Each line with the string "computer" is to be copied from the records below.

── Data for analysis

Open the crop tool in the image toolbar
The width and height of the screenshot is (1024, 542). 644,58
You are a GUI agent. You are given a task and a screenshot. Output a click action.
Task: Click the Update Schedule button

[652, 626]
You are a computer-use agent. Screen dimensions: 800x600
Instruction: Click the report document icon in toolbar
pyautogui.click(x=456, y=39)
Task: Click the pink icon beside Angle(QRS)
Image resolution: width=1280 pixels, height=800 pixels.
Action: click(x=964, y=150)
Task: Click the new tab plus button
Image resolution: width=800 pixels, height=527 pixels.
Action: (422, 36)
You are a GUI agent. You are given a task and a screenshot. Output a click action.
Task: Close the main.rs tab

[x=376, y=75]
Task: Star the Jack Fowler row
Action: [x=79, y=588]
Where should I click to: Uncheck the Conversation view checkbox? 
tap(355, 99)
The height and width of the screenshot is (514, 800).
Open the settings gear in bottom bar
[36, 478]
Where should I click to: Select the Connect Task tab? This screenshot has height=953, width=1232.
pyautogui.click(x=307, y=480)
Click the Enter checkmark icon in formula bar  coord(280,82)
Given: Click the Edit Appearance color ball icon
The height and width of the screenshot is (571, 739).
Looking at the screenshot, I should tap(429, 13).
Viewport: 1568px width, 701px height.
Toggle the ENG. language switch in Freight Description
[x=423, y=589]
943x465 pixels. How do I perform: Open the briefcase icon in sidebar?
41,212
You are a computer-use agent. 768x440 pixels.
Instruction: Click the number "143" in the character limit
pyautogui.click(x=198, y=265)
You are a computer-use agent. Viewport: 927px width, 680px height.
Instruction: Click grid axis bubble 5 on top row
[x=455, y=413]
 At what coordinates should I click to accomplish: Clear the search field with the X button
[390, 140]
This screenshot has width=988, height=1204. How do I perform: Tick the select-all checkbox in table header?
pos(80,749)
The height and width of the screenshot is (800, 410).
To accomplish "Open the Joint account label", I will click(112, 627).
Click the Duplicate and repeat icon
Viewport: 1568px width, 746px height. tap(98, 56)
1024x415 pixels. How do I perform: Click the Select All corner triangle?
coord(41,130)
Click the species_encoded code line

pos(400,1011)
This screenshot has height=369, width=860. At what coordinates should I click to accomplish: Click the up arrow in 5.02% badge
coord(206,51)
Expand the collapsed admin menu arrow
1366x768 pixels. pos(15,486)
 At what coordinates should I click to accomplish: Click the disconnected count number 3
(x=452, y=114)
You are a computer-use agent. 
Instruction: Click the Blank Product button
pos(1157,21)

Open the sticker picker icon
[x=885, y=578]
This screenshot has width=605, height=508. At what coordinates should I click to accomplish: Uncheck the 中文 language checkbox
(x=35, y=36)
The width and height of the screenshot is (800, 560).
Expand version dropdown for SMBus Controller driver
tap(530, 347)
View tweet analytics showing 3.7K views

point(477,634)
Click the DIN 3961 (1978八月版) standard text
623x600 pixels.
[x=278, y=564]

────

Exercise response:
You are a computer-use agent. Screen dimensions: 800x600
You are a computer-use agent. 768x440 pixels.
You are a computer-use agent. Viewport: 927px width, 680px height.
You are a computer-use agent. 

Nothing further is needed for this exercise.